The Barbershop has re-located

The proprietor has moved the shop to ChicagoNow, a Chicago Tribune site that showcases some of the best bloggers in the Chicago area. You can logo on to the Barbershop home page here. The ChicagoNow home page is here.

You'll still be able to post comments with the same ease as in this location. The proprietor also will keep this web site alive if you wish to review old posts.

Monday, July 28, 2008

There's gold for Chicago pols in new housing bill

By Dennis Byrne
Chicago Tribune

It shouldn't be hard for Chicago and Illinois pols to turn the humongous housing bill that passed the U.S. House last week into a pot of gold for their cronies and themselves.

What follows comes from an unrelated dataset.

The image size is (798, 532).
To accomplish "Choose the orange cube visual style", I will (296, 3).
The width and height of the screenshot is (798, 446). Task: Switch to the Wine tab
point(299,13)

Even a naif like me could figure out how to convert to personal use Chicago and Illinois' share—yet to be determined—of the $4 billion expressed from Washington to buy and rehabilitate foreclosed homes. Someone from the Department of Rising Neighborhoods or whatever local agency administers the plan would call his cousin and say, "Hey, Jake, old buddy, I've got a great deal for you. We just bought a foreclosed home for $200,000. I'll make sure we sell it to you for $150,000. You can then turn around and sell it for $200,000, or whatever you can get, and we'll split the difference."

Rep. Peter Roskam (R-Ill.) outlined this plausible scenario in detailing his opposition to the housing bill that will rescue homeowners, banks, financial institutions, brokers and others troubled by the housing bust.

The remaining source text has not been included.